Submission of the Multi Feature Beat tracker to the MIREX 2013 Audio Beat Tracking task, Using the Beat tracking estimation results from 6 different onset detection functions:
- Complex Spectral Difference
- Energy Flux
- Harmonic Function
- Sub Bands weight
- Phase Slope Function
- Spectral Flux Log Filtered
This beat tracker uses a commitee strategy to obtain the most agreement estimation using the information Gain Measure over six beat estimations. The output of the algorithm is the beat estimation times with a confidence value and the Tempo estimation. MMA confidence value was only validated for the MultiBtInf algorithm.

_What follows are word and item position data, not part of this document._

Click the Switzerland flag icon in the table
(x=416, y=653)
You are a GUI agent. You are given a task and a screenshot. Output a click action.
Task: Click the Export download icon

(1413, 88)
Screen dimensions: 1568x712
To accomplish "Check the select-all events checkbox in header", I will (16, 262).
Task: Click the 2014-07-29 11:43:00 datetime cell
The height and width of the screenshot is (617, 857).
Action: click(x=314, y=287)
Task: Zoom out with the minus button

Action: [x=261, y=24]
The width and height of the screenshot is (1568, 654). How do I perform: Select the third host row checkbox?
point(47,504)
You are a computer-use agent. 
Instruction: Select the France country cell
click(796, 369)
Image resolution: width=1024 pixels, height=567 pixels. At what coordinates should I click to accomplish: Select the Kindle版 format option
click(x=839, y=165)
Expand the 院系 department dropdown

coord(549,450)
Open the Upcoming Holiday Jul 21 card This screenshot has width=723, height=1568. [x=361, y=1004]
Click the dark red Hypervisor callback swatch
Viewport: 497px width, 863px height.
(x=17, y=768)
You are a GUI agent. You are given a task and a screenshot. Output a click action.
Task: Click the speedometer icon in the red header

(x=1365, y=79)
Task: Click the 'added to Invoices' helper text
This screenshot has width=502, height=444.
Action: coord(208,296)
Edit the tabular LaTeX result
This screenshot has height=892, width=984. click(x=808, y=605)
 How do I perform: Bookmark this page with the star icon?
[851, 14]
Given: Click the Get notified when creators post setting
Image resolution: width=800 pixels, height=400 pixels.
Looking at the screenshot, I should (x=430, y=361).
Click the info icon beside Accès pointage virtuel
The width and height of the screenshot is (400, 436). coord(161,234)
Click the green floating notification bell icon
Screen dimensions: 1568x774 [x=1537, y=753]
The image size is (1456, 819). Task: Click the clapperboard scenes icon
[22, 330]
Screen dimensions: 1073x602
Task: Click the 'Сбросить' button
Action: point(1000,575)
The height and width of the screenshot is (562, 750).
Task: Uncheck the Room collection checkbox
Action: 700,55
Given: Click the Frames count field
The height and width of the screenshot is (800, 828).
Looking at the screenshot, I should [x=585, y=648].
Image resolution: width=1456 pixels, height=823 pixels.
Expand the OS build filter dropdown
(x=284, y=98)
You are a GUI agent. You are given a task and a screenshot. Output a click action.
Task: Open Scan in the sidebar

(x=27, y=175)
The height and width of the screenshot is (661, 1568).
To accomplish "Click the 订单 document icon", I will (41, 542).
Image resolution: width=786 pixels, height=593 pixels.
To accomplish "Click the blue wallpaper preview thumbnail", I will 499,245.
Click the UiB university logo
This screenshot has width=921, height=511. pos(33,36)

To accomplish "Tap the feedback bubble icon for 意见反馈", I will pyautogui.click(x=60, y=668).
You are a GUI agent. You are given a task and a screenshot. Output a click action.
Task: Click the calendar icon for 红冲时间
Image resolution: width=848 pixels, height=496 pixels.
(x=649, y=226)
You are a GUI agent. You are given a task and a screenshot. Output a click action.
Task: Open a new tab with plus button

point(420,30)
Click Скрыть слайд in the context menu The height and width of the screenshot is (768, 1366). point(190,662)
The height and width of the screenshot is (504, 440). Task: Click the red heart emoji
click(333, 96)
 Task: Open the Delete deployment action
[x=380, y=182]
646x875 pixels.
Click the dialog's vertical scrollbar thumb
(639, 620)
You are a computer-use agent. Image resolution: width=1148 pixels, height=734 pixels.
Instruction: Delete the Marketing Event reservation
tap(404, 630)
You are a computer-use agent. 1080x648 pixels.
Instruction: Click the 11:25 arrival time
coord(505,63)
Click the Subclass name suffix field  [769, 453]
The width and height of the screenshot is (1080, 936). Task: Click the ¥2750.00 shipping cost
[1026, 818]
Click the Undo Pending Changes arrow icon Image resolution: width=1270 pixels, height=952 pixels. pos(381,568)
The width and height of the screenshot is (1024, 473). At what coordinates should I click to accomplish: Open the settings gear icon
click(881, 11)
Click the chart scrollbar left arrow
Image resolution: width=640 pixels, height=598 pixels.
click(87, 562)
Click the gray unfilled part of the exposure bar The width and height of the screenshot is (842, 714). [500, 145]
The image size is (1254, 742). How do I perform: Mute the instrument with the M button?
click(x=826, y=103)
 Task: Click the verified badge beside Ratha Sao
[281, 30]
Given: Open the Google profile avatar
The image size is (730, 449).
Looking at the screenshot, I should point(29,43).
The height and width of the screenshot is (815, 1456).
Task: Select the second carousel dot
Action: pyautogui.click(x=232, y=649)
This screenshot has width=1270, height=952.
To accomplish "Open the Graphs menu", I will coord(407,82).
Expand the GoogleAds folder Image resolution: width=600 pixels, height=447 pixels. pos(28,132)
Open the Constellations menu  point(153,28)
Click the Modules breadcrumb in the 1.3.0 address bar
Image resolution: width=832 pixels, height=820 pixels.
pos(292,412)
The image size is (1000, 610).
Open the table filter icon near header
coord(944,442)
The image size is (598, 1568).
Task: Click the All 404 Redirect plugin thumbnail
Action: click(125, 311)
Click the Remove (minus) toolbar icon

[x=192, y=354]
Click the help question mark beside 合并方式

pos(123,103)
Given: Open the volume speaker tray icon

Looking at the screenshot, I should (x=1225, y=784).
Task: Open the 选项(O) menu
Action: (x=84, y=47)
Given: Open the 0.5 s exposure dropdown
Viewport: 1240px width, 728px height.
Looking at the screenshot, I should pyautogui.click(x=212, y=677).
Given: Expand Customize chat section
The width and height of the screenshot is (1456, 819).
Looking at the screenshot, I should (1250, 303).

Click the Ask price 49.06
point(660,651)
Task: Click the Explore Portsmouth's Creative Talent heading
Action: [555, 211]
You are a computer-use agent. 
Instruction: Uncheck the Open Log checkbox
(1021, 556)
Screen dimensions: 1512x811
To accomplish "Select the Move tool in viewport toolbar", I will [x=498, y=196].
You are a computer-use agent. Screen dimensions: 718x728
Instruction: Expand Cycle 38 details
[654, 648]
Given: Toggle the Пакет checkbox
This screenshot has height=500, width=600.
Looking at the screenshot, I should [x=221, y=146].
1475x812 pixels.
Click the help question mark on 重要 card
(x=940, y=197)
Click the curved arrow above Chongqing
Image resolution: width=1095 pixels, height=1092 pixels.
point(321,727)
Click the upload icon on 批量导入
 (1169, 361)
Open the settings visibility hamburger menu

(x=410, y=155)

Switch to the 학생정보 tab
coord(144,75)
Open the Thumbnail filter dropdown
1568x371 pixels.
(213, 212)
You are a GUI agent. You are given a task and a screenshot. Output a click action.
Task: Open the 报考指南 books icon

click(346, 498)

This configuration (Multi InfG) with six onset detection funtions and the comparison results with other Beat trackers were presented in: J.R. Zapata, M. Davies and E. Gómez, "Multi-feature beat tracker," IEEE/ACM Transactions on Audio, Speech and Language Processing. 22(4), pp. 816-825, 2014. http://dx.doi.org/10.1109/TASLP.2014.2305252
Download Paper: https://joserzapata.github.io/publication/multifeature-beattracker/multifeature-beattracker.pdf
The beat tracker uses a commitee strategy to obtain the most agreement estimation using the information Gain Measure (MultiBtIfn) or Regularity (MultiBtReg).
In Python can be use using Essentia, there is an example in a jupyter notebook
https://mtg.github.io/essentia.js-examples/rhythm.html
In MATLAB 2013a or Higher The algorithm is called as follows: (Only .Wav audio files)
$ MultiBtInf('InputAudioFile.wav','OutputTextFile.txt');
$ MultiBtReg('InputAudioFile.wav','OutputTextFile.txt');
Output:
- OutputTextFile.txt -> text file with the estimation of Beat positions in seconds of the audio file
- Tempo-OutputTextFile.txt -> text file with the Tempo estimation in bpm
- MMA-OutputTextFile.txt -> text file with the confidence value of the estimation (MMA). (Only for MultiBtInf)
The quality of beats estimation based on the computed confidence value:
- [0, 1) -> very low confidence, the input signal is hard for the employed candidate beat trackers
- [1, 1.5] -> low confidence
- (1.5, 3.5] -> good confidence, accuracy around 80% in AMLt measure
- (3.5, 5.32] -> excellent confidence
The Multi Feature Beat Tracker is Implemented in ESSENTIA (http://essentia.upf.edu), there is an example in a jupyter notebook http://nbviewer.jupyter.org/github/JoseRZapata/MultiFeatureBeatTracking/blob/master/MultiFeatureBeattracking.ipynb
This configuration only uses 5 onset detection functions due to the disproportionately high computational cost of including the Phase Slope Function
Essentia is a C++ library of algorithms to extract features from audio files, including Python bindings.
Multifeature Beat tracker essentia documentation: http://essentia.upf.edu/documentation/reference/std_BeatTrackerMultiFeature.html
Essentia Official releases:
D. Bogdanov, N. Wack, E. Gomez, S. Gulati, P. Herrera, O. Mayor, G. Roma, J. Salamon, J.R. Zapata, and X. Serra. Essentia: An audio analysis library for music information retrieval. International Society for Music Information Retrieval Conference (ISMIR'13), 493-498, 2013.
Crypt of the NecroDancer is an award winning independent game. Players move on the beat of the music to navigate a dungeon and fight enemies. The game uses the Multi Feature Beat Tracker (implemented in Essentia) beat detection capabilities to allow users to play the game with songs from their own music library.